> [Task prompt] Count the lines of the records that contain the string "pyautogui", treating uppercase and lowercase as different, and give only that number.

※ ※ ※

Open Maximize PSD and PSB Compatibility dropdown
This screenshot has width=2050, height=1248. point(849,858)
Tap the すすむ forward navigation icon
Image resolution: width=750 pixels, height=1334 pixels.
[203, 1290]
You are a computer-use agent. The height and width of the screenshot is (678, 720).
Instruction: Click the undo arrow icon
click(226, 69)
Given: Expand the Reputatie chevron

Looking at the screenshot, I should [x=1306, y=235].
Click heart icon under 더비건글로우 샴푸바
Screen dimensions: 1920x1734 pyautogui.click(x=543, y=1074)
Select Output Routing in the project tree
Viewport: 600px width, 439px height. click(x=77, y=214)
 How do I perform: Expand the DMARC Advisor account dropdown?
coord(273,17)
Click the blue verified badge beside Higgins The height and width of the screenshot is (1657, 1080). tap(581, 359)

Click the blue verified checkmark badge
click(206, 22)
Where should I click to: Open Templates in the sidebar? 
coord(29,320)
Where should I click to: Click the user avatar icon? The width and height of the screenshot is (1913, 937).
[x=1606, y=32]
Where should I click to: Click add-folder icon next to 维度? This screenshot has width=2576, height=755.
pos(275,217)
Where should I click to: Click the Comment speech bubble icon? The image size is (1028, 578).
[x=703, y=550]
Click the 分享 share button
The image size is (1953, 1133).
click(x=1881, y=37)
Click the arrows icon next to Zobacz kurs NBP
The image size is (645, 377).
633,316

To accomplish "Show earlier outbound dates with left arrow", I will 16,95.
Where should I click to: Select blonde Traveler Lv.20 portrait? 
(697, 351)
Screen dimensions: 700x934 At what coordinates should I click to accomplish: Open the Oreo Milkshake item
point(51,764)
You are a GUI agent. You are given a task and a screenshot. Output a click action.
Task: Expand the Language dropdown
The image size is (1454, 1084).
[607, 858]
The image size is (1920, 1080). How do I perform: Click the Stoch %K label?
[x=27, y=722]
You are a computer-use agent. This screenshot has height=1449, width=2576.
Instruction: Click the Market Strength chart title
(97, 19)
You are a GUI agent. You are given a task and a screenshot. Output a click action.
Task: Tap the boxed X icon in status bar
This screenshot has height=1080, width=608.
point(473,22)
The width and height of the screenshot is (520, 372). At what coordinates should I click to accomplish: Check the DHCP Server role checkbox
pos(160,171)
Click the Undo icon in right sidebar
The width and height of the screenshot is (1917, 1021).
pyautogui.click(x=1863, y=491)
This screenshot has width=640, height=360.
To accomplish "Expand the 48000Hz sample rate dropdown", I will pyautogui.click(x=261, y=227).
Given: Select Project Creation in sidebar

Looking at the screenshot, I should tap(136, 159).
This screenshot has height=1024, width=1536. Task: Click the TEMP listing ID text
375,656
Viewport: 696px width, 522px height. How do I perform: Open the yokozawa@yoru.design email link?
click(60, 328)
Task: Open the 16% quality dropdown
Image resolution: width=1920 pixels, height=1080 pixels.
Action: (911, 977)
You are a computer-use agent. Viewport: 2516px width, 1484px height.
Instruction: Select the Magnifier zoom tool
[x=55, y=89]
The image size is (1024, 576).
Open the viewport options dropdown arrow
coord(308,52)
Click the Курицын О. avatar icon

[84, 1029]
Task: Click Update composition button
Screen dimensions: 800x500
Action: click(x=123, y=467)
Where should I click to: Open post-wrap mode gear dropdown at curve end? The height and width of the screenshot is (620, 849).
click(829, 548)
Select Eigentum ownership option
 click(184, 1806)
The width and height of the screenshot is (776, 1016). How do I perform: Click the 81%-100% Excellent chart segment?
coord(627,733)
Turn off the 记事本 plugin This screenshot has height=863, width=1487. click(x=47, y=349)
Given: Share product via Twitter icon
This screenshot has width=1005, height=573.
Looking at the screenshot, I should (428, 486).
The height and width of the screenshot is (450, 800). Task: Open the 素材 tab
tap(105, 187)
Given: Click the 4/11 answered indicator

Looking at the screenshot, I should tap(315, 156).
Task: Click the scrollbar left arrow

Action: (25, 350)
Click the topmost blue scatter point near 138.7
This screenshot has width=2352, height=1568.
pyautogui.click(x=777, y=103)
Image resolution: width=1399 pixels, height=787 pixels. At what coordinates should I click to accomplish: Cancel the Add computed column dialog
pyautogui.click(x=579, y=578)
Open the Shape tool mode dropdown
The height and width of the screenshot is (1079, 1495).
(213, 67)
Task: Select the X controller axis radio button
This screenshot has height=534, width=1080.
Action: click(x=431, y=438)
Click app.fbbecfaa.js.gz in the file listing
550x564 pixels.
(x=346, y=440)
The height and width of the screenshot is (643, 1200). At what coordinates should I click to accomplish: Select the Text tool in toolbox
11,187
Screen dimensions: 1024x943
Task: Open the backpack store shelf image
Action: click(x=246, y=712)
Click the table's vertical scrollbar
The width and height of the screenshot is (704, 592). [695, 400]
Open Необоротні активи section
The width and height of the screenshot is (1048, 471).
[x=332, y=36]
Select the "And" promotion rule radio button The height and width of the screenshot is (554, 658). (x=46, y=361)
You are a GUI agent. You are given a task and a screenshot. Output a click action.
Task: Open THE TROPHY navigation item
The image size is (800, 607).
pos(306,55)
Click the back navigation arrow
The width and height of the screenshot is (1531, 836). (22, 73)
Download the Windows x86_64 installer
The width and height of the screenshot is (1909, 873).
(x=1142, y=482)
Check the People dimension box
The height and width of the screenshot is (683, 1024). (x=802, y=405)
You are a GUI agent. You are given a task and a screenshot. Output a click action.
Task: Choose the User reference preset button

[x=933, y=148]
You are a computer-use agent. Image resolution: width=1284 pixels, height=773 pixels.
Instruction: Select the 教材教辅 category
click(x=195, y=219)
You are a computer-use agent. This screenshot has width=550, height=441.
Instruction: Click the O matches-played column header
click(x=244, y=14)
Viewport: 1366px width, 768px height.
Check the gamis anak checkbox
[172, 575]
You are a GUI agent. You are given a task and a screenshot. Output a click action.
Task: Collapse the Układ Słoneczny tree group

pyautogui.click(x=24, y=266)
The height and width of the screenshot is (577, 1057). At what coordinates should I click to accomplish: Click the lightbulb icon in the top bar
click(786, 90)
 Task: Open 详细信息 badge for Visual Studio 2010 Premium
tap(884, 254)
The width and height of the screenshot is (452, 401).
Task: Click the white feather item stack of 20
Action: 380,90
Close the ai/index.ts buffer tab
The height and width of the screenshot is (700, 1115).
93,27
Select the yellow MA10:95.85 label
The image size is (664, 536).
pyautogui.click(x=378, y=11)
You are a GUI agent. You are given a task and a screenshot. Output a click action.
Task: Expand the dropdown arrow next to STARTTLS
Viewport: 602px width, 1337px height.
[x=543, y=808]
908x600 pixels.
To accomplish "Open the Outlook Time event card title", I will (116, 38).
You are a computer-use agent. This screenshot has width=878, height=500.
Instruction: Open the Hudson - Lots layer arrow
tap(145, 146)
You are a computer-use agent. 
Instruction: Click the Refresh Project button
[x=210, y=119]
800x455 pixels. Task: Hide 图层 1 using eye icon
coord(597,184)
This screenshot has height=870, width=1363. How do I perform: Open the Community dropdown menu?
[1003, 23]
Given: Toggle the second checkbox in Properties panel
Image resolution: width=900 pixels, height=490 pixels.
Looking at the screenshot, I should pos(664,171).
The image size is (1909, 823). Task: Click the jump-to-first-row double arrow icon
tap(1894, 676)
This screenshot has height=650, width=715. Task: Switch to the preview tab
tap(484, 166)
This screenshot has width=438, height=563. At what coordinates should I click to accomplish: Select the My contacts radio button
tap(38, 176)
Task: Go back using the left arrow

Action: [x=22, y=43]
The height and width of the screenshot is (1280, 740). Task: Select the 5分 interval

※ ※ ※

> [Expected answer] 7